Using the maps she created in her studio as a guide, she often drives eight to ten hours on highways and back roads to find the spot where someone was killed. Although her images are classic in style she uses only an iPhone. Matar says “we wouldn’t know about police killings if it weren’t for smartphones. People began using them to document the injustices and sharing them on the web. I thought it was important to use the same technology in making the still images.”

This is not the first time Matar has made a significant body of work responding to spaces of violence. In her previous work Evidence 2014, exhibited at: Tate Modern; Museum Of Contemporary Photography, Chicago; Institut du Monde Arabe and six other international institutions, Matar spent several years focussing her camera on the landscapes and buildings where extrajudicial incarcerations, kidnappings and killings were conducted by the 

Gaddafi regime in Libya. Responding to the enforced disappearance of her father-in-law, Matar documented the spaces where violations were made against the entire nation.

Matar’s work in America is steeped in research that highlights the deep structural issues that influence such high numbers of deaths by police there. She sites a history of racial injustice, lack of training, and one of the lowest levels of police per capita in the world. Although heavily researched, Matar is looking to reveal something more than statistics. She says “because of my own experience of loosing someone by the state by the very people who are suppose to keep a citizen safe - I approached making these photographs from a specific point of view. For me, each of the images in My America represents not only an act of violence, but also the loss of an individual an individual with a family. It is why I am not afraid to use beauty in these depictions, a concept that tends to be quite controversial in representations of violence.”
Of the over 300 images Matar has chosen 99 to show at Musee de Photographie in Charleroi.
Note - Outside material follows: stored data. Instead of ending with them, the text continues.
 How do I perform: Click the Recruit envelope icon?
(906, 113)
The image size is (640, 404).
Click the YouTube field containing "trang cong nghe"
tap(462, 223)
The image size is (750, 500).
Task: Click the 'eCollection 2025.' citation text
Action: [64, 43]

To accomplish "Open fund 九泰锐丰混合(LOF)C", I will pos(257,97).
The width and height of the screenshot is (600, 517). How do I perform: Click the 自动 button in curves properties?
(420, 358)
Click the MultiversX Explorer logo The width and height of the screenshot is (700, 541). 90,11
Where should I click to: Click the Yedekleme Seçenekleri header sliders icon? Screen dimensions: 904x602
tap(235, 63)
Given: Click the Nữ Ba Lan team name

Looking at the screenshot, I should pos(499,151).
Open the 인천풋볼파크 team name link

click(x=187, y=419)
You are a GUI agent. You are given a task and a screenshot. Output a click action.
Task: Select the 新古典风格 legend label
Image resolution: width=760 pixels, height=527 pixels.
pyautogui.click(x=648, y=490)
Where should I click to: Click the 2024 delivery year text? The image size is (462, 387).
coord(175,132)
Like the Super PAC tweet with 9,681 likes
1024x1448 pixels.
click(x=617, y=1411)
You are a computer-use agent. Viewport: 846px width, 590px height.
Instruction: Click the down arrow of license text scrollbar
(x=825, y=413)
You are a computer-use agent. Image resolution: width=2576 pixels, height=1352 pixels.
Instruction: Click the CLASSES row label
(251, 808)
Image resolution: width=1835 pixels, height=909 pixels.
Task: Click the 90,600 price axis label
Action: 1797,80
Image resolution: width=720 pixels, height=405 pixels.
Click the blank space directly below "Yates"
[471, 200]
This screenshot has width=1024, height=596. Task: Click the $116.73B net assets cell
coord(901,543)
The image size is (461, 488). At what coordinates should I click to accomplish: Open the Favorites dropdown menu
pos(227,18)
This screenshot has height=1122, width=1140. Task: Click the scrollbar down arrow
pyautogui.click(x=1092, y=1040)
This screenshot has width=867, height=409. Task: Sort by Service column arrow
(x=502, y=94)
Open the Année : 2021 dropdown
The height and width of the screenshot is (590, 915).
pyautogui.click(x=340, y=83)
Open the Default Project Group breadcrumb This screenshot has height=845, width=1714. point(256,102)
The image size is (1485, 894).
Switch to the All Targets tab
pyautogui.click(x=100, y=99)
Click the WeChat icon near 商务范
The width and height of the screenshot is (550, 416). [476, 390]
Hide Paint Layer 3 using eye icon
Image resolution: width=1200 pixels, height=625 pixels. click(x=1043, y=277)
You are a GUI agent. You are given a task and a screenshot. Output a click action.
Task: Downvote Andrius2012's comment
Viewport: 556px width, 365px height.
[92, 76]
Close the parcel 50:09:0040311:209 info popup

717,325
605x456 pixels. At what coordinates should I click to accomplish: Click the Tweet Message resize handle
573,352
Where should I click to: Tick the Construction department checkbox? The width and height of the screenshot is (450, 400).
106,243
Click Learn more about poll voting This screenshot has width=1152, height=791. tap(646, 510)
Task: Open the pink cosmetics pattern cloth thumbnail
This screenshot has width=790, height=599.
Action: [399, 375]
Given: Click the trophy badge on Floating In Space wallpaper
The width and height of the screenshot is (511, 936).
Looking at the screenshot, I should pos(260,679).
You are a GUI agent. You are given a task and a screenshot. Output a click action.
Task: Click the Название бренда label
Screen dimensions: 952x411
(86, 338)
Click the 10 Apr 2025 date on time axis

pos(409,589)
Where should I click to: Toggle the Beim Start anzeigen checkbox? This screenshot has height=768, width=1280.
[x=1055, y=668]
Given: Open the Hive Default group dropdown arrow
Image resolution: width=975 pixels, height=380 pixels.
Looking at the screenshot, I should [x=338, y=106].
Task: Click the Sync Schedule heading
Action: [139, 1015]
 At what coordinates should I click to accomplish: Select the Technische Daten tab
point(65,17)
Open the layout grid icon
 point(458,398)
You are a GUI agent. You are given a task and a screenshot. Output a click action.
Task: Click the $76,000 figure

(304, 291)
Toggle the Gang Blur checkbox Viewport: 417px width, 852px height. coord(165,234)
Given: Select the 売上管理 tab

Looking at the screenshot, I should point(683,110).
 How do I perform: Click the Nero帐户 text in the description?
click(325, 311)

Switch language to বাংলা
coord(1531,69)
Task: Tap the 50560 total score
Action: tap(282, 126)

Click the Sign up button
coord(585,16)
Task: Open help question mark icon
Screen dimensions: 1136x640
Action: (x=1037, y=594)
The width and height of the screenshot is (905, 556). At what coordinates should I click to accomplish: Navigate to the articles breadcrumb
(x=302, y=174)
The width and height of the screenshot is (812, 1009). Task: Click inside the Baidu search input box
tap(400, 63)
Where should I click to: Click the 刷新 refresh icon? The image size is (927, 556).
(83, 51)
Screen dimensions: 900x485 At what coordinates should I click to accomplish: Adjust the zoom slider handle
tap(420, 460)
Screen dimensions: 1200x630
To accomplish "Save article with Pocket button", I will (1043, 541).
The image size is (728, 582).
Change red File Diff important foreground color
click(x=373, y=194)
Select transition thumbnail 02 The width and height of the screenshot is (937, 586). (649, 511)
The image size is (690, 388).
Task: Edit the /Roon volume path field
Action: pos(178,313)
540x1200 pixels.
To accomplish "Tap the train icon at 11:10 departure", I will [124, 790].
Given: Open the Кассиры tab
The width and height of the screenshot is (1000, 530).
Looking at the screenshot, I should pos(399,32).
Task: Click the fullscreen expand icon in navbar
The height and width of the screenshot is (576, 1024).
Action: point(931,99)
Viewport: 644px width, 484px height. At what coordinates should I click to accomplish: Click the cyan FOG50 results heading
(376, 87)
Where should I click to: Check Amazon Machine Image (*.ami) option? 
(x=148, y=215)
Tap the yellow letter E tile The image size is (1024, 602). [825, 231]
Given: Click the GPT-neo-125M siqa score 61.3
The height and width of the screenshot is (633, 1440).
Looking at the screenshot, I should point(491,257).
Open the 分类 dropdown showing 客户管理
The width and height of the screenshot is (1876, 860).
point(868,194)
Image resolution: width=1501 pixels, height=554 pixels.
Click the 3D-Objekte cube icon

The scale of the project attests to the scale of the problem, yet she asks us to remember each person that

was killed. The title of each photograph points to just one individual: name; date of birth and death; and the city in which the person was killed. The locations Matar photographs are from addresses she has obtained from police reports. She insists the images are not crime scene photographs. “I am not working in the wake of Weegee,”she says. “The photographs have to be viewed in terms of the representation of an event. They are the legal sites of death,” she says, “the information is one sided. I have no first hand knowledge from the dead as to whether this is in fact where they passed. Only what the legal documents say.”

The rate of lethal police violence in America is unique in the developed world. Matar is asking the question of how America might have come to this point, one photograph, representing one death, at a time.